International Day of People with Disability marks 20 years

Tue 4 December 2012

As Australia moves towards implementation of the National Disability Insurance Scheme, events were held around the country on 3 December to mark twenty years of International Day of People with Disability and to advocate for better inclusion of people with disability across all sectors of society.

Minister for Employment and Workplace Relations Bill Shorten announced public consultation on proposals to boost employment participation for people with disability.

“We need a game changer to address the unconscious bias against people with disability in the Australian workforce,” Mr Shorten told a Melbourne function marking International Day of People with Disability.

“Last month’s labour force data shows that even in the face of ongoing global economic uncertainty there are more Australians in work than ever before.

“Employees with disability have, on average, better attendance rates, higher job retention and fewer occupational health and safety incidents than other employees.

“However, the labour force participation rate of people without disability is 82 per cent and only 54 per cent for people with disability.”

Read more about Minister Shorten’s discussion paper, Improving Employment Participation of People with Disability

The state government also moved closer yesterday to improving the lives of the 1.3 million people in NSW with a disability, by launching their National Disability Strategy Implementation Plan.

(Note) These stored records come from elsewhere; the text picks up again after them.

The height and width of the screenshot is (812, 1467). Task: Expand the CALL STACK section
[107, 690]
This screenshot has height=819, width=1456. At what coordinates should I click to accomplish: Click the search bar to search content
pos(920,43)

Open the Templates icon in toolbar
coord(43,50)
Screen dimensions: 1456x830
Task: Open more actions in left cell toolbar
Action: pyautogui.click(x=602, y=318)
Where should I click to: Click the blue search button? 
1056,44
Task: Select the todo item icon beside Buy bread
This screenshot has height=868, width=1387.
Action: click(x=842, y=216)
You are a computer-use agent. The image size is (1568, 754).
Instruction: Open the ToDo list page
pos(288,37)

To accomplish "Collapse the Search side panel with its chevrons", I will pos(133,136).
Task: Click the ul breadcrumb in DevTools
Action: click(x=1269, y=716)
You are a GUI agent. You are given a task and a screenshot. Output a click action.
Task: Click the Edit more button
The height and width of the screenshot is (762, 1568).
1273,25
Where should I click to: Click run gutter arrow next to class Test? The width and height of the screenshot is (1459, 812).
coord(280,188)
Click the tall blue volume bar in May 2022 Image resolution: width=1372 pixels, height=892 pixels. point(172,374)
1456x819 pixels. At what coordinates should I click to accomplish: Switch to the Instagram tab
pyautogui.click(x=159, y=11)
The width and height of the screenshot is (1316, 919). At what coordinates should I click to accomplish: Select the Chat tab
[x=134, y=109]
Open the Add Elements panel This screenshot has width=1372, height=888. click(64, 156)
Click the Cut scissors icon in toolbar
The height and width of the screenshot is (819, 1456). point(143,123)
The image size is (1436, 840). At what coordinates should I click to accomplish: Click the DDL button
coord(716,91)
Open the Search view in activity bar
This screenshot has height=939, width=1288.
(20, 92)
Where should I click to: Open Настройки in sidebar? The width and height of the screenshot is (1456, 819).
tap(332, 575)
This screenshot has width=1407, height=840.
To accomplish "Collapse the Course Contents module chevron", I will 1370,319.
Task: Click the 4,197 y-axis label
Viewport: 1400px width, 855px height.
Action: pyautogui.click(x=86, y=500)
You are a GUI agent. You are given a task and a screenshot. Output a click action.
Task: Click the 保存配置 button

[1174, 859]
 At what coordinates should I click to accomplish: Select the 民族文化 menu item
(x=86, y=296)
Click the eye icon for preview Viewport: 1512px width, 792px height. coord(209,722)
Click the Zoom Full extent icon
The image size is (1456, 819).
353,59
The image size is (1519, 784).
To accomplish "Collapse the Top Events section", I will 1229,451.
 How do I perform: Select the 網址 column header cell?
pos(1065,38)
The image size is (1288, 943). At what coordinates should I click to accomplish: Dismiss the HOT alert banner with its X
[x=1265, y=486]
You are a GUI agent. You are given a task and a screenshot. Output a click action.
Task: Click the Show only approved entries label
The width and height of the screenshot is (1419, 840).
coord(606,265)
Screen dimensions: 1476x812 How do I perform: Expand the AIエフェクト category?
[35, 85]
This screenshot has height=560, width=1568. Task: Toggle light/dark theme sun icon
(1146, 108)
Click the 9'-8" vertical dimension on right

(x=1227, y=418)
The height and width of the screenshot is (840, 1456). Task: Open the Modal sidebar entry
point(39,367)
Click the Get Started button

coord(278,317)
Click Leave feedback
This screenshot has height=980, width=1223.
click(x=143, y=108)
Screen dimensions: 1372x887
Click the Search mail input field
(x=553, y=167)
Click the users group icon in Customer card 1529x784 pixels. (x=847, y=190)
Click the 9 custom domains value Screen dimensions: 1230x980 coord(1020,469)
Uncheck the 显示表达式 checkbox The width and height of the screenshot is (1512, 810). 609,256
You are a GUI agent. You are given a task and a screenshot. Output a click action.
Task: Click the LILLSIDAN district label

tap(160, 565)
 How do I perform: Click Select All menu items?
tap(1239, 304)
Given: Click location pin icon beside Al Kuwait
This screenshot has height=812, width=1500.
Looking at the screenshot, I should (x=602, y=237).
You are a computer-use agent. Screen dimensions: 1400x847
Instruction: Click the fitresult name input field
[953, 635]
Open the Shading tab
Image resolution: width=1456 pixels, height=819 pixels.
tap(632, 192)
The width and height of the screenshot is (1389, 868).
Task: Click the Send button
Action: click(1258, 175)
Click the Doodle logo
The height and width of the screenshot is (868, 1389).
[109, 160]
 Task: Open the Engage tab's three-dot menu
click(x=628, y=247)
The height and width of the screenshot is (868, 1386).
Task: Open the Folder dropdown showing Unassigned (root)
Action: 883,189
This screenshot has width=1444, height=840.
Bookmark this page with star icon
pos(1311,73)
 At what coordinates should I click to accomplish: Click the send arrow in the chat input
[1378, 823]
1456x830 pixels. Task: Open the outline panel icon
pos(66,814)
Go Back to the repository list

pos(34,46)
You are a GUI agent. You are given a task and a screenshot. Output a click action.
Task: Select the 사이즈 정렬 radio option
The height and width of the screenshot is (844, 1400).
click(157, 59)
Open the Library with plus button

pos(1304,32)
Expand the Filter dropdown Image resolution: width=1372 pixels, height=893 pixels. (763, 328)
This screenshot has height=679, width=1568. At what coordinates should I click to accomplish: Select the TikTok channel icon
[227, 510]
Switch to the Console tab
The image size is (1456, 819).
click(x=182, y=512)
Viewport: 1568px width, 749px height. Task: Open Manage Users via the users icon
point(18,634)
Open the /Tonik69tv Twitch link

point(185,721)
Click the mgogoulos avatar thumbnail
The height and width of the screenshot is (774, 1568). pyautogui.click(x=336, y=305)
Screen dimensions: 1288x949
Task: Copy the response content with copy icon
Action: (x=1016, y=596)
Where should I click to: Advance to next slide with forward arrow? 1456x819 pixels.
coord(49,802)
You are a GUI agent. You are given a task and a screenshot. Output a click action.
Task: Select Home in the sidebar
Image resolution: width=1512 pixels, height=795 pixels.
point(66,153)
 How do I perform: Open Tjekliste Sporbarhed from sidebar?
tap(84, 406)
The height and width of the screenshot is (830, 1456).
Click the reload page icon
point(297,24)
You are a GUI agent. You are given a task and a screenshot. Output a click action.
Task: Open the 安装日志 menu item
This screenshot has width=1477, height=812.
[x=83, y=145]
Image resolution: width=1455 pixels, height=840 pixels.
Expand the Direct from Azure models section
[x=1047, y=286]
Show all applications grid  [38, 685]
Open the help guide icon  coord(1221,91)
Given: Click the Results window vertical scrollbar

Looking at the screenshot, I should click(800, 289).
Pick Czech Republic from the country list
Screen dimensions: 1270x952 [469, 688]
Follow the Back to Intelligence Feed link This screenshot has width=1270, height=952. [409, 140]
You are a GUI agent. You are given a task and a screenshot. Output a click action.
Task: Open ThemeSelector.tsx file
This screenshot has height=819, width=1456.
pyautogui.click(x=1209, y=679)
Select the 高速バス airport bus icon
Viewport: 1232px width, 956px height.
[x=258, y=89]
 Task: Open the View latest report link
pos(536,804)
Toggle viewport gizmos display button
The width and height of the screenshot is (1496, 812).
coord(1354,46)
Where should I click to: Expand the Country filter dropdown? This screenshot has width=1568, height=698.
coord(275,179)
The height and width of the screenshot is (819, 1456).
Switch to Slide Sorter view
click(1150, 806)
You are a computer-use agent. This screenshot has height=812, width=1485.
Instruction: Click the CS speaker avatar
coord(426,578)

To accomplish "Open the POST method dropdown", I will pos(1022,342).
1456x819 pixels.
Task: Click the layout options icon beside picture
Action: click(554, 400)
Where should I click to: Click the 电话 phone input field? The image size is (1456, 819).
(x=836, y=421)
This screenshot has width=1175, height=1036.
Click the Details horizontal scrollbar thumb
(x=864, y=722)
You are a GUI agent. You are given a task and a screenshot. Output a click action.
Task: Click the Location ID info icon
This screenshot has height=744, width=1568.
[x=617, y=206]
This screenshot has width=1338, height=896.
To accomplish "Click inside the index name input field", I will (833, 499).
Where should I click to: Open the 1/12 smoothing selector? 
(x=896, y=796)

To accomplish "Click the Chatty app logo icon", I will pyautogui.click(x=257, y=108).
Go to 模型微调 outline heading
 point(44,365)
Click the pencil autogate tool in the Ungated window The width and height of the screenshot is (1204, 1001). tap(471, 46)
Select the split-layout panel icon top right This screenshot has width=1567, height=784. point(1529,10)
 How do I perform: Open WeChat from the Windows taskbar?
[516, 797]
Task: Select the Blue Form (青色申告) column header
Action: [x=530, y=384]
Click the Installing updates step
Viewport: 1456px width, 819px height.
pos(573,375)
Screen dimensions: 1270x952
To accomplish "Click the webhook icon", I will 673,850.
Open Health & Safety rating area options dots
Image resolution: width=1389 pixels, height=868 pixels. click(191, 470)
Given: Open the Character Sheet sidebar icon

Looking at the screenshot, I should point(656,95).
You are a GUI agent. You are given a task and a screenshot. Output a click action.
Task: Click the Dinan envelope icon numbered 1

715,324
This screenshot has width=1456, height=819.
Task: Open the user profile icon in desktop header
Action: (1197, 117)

The NSW Minister for Disability Services, Andrew Constance, said it was the first whole-of-government disability plan in the state. Every state government department will be required to shift the physical and attitudinal obstacles that affect people with disability.

''Social exclusion is not caused by a person's disability but by barriers created by society,'' Mr Constance said.

The state government launched the plan at a publicity event that featured Paralympian Paul Nunnari scaling the opera house exterior in a wheelchair. Mr Nunnari’s stunt was designed to confront perceptions about disability.

''Sometimes people think the chair is a barrier but I just take the chair up with me,'' he said.

''It's really about adapting your abilities. No one really thinks about someone in a chair doing that and that's what I like about it. It challenges the misconceptions about disability.''

When not performing aerial acrobatics, Mr Nunnari is a mild-mannered public servant by day, working for the NSW Department of Premier and Cabinet on a project that will improve accessibility to big events.